Exercise description — Determine how many of the lines below hold the word "computer". Give the number and nothing else.

Pixel coordinate grounding data
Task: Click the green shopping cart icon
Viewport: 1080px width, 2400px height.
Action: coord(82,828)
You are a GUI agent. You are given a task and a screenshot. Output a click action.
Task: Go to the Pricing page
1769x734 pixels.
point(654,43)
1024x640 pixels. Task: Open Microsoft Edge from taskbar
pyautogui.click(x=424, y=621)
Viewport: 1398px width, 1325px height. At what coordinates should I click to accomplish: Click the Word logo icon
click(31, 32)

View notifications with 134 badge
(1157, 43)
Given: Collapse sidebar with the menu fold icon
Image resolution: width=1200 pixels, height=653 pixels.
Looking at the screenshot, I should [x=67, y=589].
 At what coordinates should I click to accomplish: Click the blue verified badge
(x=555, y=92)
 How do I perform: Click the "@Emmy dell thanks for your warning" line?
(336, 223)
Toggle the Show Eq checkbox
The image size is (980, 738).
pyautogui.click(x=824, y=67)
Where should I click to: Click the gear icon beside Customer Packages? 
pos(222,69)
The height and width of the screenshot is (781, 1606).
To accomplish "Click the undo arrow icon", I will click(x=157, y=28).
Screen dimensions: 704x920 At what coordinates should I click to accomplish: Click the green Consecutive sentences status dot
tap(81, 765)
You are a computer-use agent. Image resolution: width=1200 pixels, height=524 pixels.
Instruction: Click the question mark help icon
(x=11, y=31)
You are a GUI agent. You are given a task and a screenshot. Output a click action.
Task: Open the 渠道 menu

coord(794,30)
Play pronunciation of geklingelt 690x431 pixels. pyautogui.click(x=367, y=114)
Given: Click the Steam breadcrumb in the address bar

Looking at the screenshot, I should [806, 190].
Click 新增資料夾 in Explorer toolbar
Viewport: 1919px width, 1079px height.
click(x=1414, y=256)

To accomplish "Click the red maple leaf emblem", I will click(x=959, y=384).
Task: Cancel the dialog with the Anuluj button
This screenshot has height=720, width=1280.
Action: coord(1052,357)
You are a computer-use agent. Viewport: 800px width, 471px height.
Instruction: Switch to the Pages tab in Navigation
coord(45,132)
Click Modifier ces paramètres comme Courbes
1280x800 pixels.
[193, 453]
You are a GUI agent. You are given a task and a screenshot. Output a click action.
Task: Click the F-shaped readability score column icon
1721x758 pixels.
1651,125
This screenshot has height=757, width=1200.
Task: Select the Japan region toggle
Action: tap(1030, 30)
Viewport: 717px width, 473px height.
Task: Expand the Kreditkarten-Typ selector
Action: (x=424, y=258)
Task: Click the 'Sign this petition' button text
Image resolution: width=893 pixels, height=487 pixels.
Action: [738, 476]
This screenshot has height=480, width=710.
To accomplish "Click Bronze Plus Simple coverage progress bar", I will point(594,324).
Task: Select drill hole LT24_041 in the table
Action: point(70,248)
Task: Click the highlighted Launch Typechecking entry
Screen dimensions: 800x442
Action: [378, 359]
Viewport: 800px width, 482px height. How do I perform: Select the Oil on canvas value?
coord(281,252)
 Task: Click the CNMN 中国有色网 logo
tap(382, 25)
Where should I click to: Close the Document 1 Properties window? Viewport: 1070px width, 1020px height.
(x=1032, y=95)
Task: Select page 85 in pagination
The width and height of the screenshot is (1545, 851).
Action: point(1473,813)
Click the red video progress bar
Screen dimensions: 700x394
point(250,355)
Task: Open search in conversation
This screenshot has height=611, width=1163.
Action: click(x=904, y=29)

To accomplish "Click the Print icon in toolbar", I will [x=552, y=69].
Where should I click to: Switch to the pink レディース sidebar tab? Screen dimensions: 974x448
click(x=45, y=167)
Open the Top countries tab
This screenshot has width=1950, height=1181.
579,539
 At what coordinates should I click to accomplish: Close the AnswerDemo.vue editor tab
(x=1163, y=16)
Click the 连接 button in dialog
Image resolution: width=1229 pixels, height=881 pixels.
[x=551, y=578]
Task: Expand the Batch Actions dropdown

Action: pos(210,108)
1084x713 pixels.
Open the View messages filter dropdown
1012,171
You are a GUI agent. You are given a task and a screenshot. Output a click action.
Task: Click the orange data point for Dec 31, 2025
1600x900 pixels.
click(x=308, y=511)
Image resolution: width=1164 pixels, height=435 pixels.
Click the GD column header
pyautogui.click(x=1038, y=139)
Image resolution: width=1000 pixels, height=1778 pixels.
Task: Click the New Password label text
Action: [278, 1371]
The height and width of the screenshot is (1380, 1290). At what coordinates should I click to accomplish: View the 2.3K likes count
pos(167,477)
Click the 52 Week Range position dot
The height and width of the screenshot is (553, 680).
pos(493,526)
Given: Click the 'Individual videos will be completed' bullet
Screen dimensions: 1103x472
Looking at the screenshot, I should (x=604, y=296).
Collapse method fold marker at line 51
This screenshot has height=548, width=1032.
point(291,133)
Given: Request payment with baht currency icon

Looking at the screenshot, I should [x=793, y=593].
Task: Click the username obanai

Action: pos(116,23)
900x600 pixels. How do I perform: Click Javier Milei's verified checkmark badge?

Output — 2